What felt like a good idea at the time, suddenly seems less so. I have been thinking of leaving my job for the best part of a year now, but until the last few months it has stopped at just a passing thought. Yesterday I handed in my formal resignation notice with no real plan.
It is worth mentioning at this point that I do not have any children or financial commitments that I will be unable to meet, at least in the short term. It isn’t completely wreckless nor is it impacting on anybody else. It will hopefully seem a little less wreckless when I add I am not leaving until the end of June next year. So I do have time to formulate a plan.
I know the end goal.
I would like to mix freelance writing, coaching and throw in a social job to get my fix, perhaps in a pub. I have little idea how to get there though. I can write but I don’t have any experience in knowing how to make anything close to an income from it. I am studying a Masters level coaching qualification, so that ticks a box of sorts. Although that is just have the equation, generating an income from coaching is also an unknown for me. I have never worked in a pub, but I am hoping that one won’t be a problem.
The above paragraph aside, this isn’t a blog post about what I plan to do, but rather what I have just done.

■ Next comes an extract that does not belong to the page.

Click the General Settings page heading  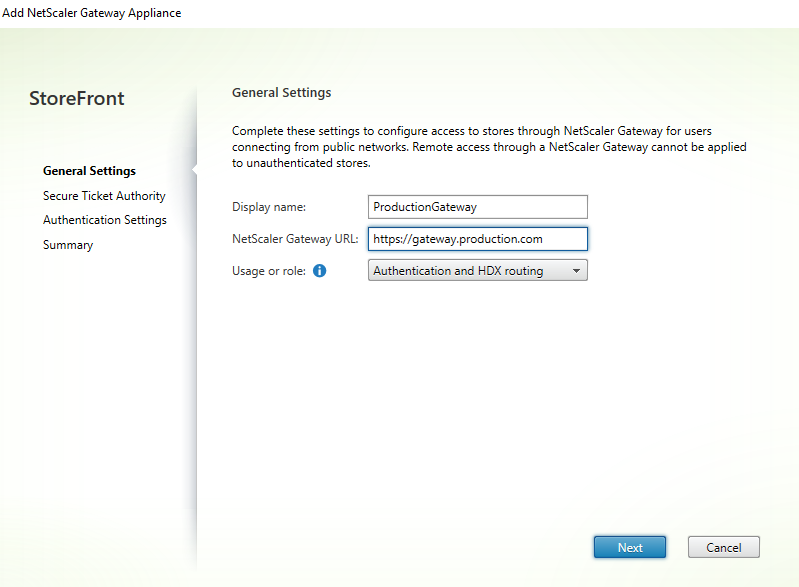click(x=281, y=93)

I have a little over nine months, but it suddenly feels very real. I am really excited for what lies ahead, but I am going to be perfectly honestly, also pretty scared. I have always said I like my job and I still believe that to a degree, but it is a very a liberating feeling.
The biggest question I have is probably why.
I know the answer, although I will perhaps never know if it is the right answer.
I weighed up what I like about my job, my employer and colleagues and what I don’t like so much, looking ahead what is positive and what is not so positive. I have read that the human brain is conditioned to believe the future will be ‘better’ than the present. The positives still outweighed the negatives, quite considerably, but the gap looks closer than it is now. The more important points that stuck out were a move to more remote working and a friend I work with potentially leaving. The social interaction I love is changing and I’d miss my friend.
The pro and cons helped, but there were not the decided factor.
It turned out to be a little cliche. No regrets.
I don’t want to be sitting in-front of a laptop in ten years time and wonder what would could have been. I of course want it to work out. But I’d rather try, fail, pick myself up and get back on where I fell off than not try at all.
Scared? Worried? Nervous? Yes to all three, but most of all excited.